Pixel coordinate grounding data:
..........

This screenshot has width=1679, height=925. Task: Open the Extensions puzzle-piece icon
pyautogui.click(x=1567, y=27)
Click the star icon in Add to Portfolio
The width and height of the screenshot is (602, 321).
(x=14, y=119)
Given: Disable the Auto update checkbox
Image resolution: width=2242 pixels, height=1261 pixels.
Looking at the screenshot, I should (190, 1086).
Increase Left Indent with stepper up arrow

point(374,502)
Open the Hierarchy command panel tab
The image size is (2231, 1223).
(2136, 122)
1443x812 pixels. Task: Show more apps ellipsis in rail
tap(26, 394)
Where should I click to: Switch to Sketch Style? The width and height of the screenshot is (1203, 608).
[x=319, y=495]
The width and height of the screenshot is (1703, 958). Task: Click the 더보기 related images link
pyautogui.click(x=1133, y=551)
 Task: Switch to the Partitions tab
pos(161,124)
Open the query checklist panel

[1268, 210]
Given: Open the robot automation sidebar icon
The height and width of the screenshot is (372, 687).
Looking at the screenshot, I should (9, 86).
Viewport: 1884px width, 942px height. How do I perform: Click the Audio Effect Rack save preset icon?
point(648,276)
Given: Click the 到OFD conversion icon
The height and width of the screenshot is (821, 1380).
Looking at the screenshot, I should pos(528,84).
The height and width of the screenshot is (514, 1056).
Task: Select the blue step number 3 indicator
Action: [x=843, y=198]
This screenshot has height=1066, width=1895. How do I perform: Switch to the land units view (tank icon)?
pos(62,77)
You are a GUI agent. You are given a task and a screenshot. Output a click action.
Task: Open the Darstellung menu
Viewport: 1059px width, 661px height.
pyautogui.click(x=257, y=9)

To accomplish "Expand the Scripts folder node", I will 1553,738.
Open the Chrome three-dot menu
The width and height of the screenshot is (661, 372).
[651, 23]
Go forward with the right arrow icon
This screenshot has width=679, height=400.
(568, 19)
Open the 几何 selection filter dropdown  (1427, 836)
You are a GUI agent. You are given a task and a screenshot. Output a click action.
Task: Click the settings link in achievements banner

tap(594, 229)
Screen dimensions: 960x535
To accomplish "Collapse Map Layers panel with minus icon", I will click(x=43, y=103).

..........

§ TASK GOAL: Copy each record exactly, leaving nothing out.

§ PROBLEM SOLUTION:
This screenshot has width=1679, height=925. Task: Open the Extensions puzzle-piece icon
pyautogui.click(x=1567, y=27)
Click the star icon in Add to Portfolio
The width and height of the screenshot is (602, 321).
(x=14, y=119)
Given: Disable the Auto update checkbox
Image resolution: width=2242 pixels, height=1261 pixels.
Looking at the screenshot, I should (190, 1086).
Increase Left Indent with stepper up arrow

point(374,502)
Open the Hierarchy command panel tab
The image size is (2231, 1223).
(2136, 122)
1443x812 pixels. Task: Show more apps ellipsis in rail
tap(26, 394)
Where should I click to: Switch to Sketch Style? The width and height of the screenshot is (1203, 608).
[x=319, y=495]
The width and height of the screenshot is (1703, 958). Task: Click the 더보기 related images link
pyautogui.click(x=1133, y=551)
 Task: Switch to the Partitions tab
pos(161,124)
Open the query checklist panel

[1268, 210]
Given: Open the robot automation sidebar icon
The height and width of the screenshot is (372, 687).
Looking at the screenshot, I should (9, 86).
Viewport: 1884px width, 942px height. How do I perform: Click the Audio Effect Rack save preset icon?
point(648,276)
Given: Click the 到OFD conversion icon
The height and width of the screenshot is (821, 1380).
Looking at the screenshot, I should pos(528,84).
The height and width of the screenshot is (514, 1056).
Task: Select the blue step number 3 indicator
Action: [x=843, y=198]
This screenshot has height=1066, width=1895. How do I perform: Switch to the land units view (tank icon)?
pos(62,77)
You are a GUI agent. You are given a task and a screenshot. Output a click action.
Task: Open the Darstellung menu
Viewport: 1059px width, 661px height.
pyautogui.click(x=257, y=9)

To accomplish "Expand the Scripts folder node", I will 1553,738.
Open the Chrome three-dot menu
The width and height of the screenshot is (661, 372).
[651, 23]
Go forward with the right arrow icon
This screenshot has width=679, height=400.
(568, 19)
Open the 几何 selection filter dropdown  (1427, 836)
You are a GUI agent. You are given a task and a screenshot. Output a click action.
Task: Click the settings link in achievements banner

tap(594, 229)
Screen dimensions: 960x535
To accomplish "Collapse Map Layers panel with minus icon", I will click(x=43, y=103).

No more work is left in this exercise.